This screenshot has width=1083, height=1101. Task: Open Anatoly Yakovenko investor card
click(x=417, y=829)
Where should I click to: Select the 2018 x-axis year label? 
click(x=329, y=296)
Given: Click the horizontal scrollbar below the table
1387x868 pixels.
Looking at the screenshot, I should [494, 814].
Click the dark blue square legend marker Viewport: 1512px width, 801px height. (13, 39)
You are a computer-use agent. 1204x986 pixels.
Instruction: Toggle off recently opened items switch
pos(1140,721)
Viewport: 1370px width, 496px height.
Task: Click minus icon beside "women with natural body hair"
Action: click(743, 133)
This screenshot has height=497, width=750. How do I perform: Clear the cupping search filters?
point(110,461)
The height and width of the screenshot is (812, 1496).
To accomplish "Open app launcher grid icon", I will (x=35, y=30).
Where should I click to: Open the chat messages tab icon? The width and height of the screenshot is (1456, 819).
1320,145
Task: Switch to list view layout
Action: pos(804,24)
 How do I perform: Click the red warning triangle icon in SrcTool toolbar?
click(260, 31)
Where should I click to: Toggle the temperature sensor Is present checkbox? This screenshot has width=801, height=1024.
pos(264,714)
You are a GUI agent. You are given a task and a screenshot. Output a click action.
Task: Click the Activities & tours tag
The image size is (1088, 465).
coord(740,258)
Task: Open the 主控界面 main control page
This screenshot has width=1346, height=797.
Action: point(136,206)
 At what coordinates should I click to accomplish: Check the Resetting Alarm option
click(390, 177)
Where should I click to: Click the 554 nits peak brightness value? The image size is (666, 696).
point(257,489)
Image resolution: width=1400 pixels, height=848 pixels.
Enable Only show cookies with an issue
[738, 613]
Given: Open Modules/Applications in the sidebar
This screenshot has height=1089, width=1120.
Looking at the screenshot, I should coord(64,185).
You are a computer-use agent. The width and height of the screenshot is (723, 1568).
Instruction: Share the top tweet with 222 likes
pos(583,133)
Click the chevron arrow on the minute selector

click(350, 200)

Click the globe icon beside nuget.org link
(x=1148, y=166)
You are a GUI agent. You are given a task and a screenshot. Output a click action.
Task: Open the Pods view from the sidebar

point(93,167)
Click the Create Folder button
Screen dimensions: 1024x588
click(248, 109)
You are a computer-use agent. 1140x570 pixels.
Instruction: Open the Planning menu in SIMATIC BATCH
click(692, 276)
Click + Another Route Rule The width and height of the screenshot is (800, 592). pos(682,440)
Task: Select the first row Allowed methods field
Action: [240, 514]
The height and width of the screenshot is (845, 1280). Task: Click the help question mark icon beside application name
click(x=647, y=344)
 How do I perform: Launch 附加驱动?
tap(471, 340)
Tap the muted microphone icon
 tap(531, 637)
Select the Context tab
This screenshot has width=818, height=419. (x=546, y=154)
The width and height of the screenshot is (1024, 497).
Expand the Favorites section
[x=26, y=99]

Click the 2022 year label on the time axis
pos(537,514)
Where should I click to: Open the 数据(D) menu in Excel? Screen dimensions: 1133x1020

● **Your task**
Extract each line of the listing above that contains the word "agent".

● **Completed exercise**
You are a computer-use agent. 1204x986 pixels.
You are a GUI agent. You are given a task and a screenshot. Output a click action.
You are a computer-use agent. The width and height of the screenshot is (723, 1568).
You are a GUI agent. You are given a task and a screenshot. Output a click action.
You are a computer-use agent. 1140x570 pixels.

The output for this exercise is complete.